▶ Activity:
From the entries, copy out every line in which the word "width" is found.

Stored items
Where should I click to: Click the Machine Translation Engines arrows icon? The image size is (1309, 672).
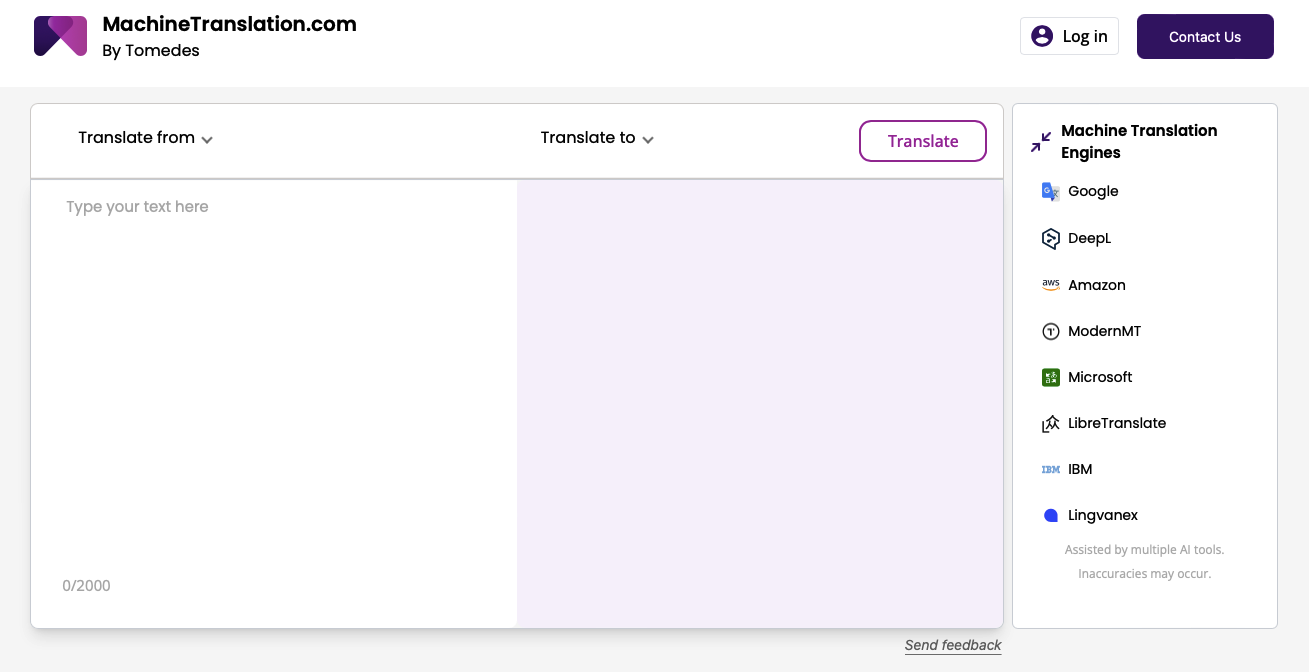point(1040,141)
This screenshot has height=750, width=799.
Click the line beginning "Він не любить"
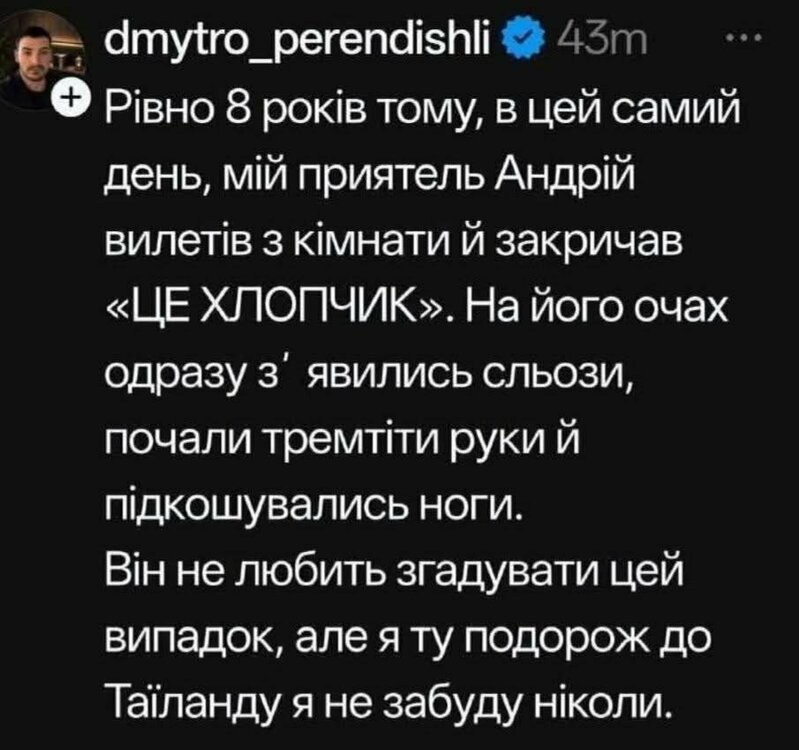(393, 569)
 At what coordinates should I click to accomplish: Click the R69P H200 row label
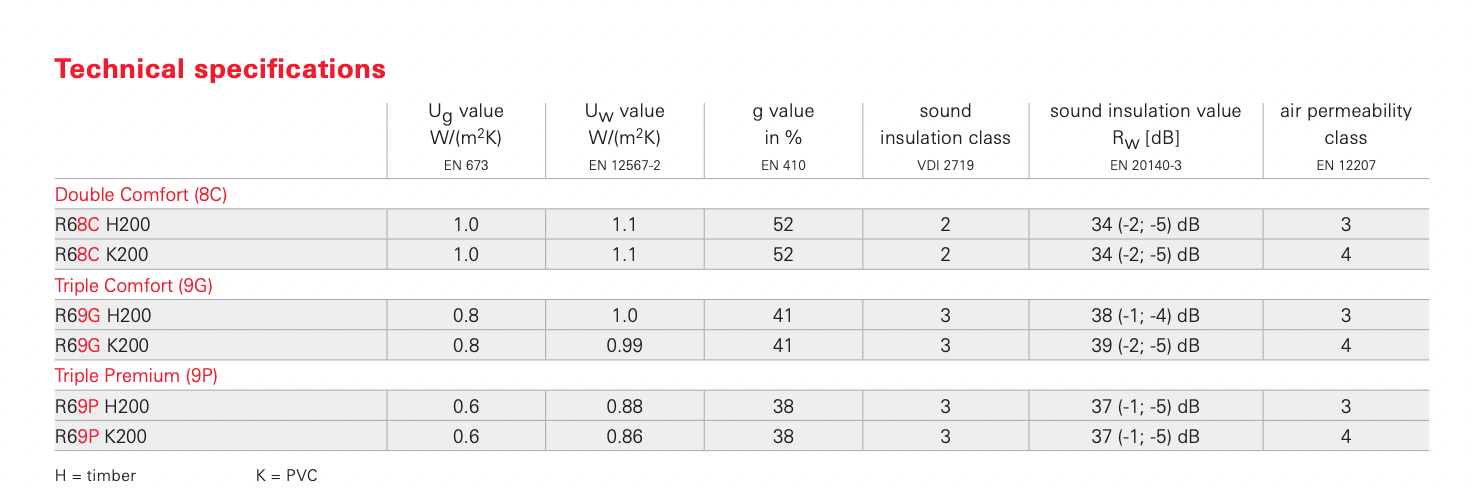[103, 406]
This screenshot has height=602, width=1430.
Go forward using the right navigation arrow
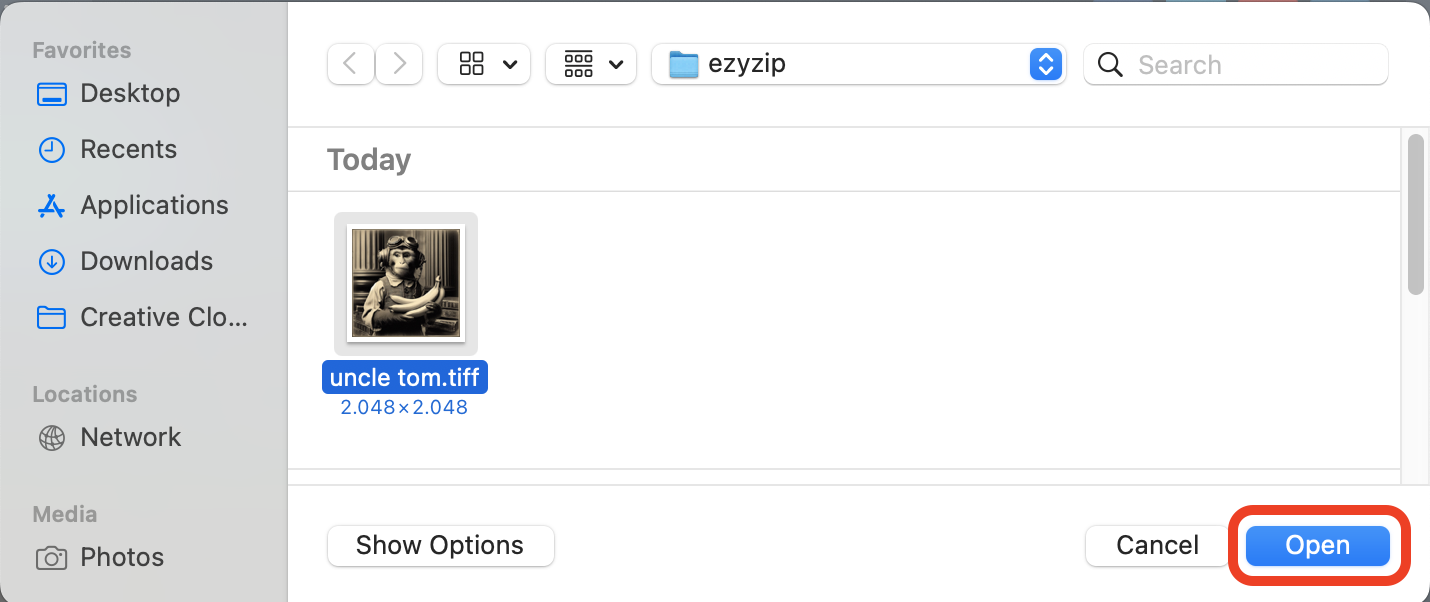coord(398,63)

▶ Answer for this exercise:
This screenshot has height=750, width=799.
This screenshot has height=602, width=1430.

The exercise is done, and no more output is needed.